Given passage =
Turning water into a high density slurry ?

Not sure how the powder get to the top of the hill as pumping it back up must obey the First Law.

BBC News

The 'secret sauce' helping to store renewable energy in D...

A 100-year-old idea for hydro electricity generation is being refashioned to help the energy crisis.

Edited Thursday at 09:14 PM1 day by studiot

It’s offered as energy storage, so it’s pumped storage with a higher density than water. No 1st law issues.

not sure what advantage us gained by increasing the density of the water to a slurry.
Sure, you can use a lower height for storage, but the pumping load increases proportionately with the increase in density.
I haven't done, or seen, calculations so I'm not sure of any benefits other than convenience of using existing geological formations.

1 hour ago, MigL said:

not sure what advantage us gained by increasing the density of the water to a slurry.

The main advantage IS being able (potentially) to locate high capacity gravity storage in areas of lower relief, perhaps locating them closer to regions of high demand cutting distribution losses.

A secondary benefit maybe the lower liquid head to volume flow ratio may better facilitate the use of mixed flow (Francis vane type) pumps and turbines which may help hydraulic efficiency.

No mention of the high rates of mechanical wear typically associated with slurries though.

The fact and figures offered are few and far between.

However I did notice that they were talking about a slurry of density slightly greater than 2.

The only experience I have of pumping anything like that is for cementitious materials which have a density in the range 1.8 to 2.8.

The problem I worrry about is the flow rate/ fluid velocity.

It is not only mass that is important for generators attached to turbines, fluid velocity is also important.

Will pushing the slurry up to a high enough velocity not add to the unrecoverable energy costs ?

That is how fast will it flow back under gravity against pipe friction ?

6 hours ago, studiot said:

It is not only mass that is important for generators attached to turbines, fluid velocity is also important.

Will pushing the slurry up to a high enough velocity not add to the unrecoverable energy costs ?

For the same unit power output per unit volume of fluid, a denser fluid needs: less elevation difference; shorter pipe runs; lower fluid velocity.

Without knowing the exact nature of the fluid, it's impossible to say whether losses would rise or fall. For some dense fluids (e.g. mercury) I imagine that losses could fall significantly.

There is potential to increase power output per unit volume of fluid, but now losses would rise in rough proportion (also to square of velocity) though this does seem to imply that efficiency doen't take a serious hit.

Key algebra is h = v²/2g = 'velocity head'

Edited 11 hours ago11 hr by sethoflagos

43 minutes ago, sethoflagos said:

For the same unit power output per unit volume of fluid, a denser fluid needs: less elevation difference; shorter pipe runs; lower fluid velocity.

Without knowing the exact nature of the fluid, it's impossible to say whether losses would rise or fall. For some dense fluids (e.g. mercury) I imagine that losses could fall significantly.

There is potential to increase power output per unit volume of fluid, but now losses would rise in rough proportion (also to square of velocity) though this does seem to imply that efficiency doen't take a serious hit.

Key algebra is h = v²/2g = 'velocity head'

This is not what I am exploring.

Required work =
1) Write out everything in the slurry storage thread from "The fact and" down to "1.8 to 2.8.".
2) List what the slurry storage thread says a denser fluid needs for the same unit power output per unit volume of fluid.
3) According to the slurry storage thread, why could placing high capacity gravity storage in areas of lower relief be helpful?
The data after this point has no connection to the slurry storage thread.

Data excerpt =
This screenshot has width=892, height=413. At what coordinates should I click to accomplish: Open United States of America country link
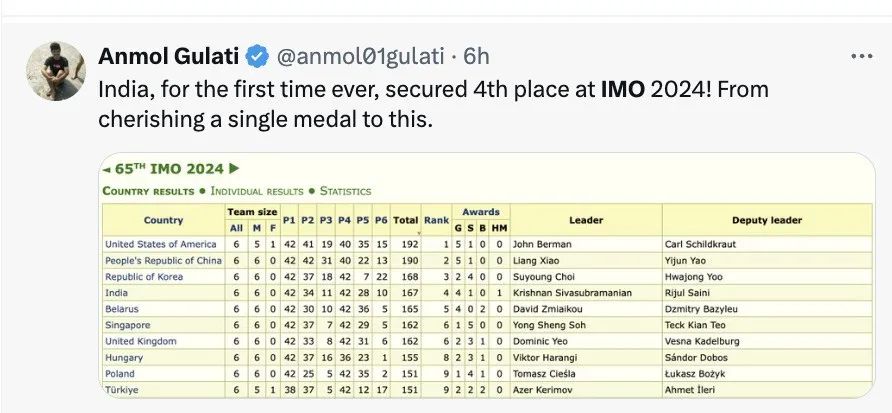click(x=160, y=244)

Outputs in order =
1)
The fact and figures offered are few and far between.

However I did notice that they were talking about a slurry of density slightly greater than 2.

The only experience I have of pumping anything like that is for cementitious materials which have a density in the range 1.8 to 2.8.

2)
- less elevation difference
- shorter pipe runs
- lower fluid velocity

3) It could let the storage sit closer to regions of high demand, which would cut distribution losses.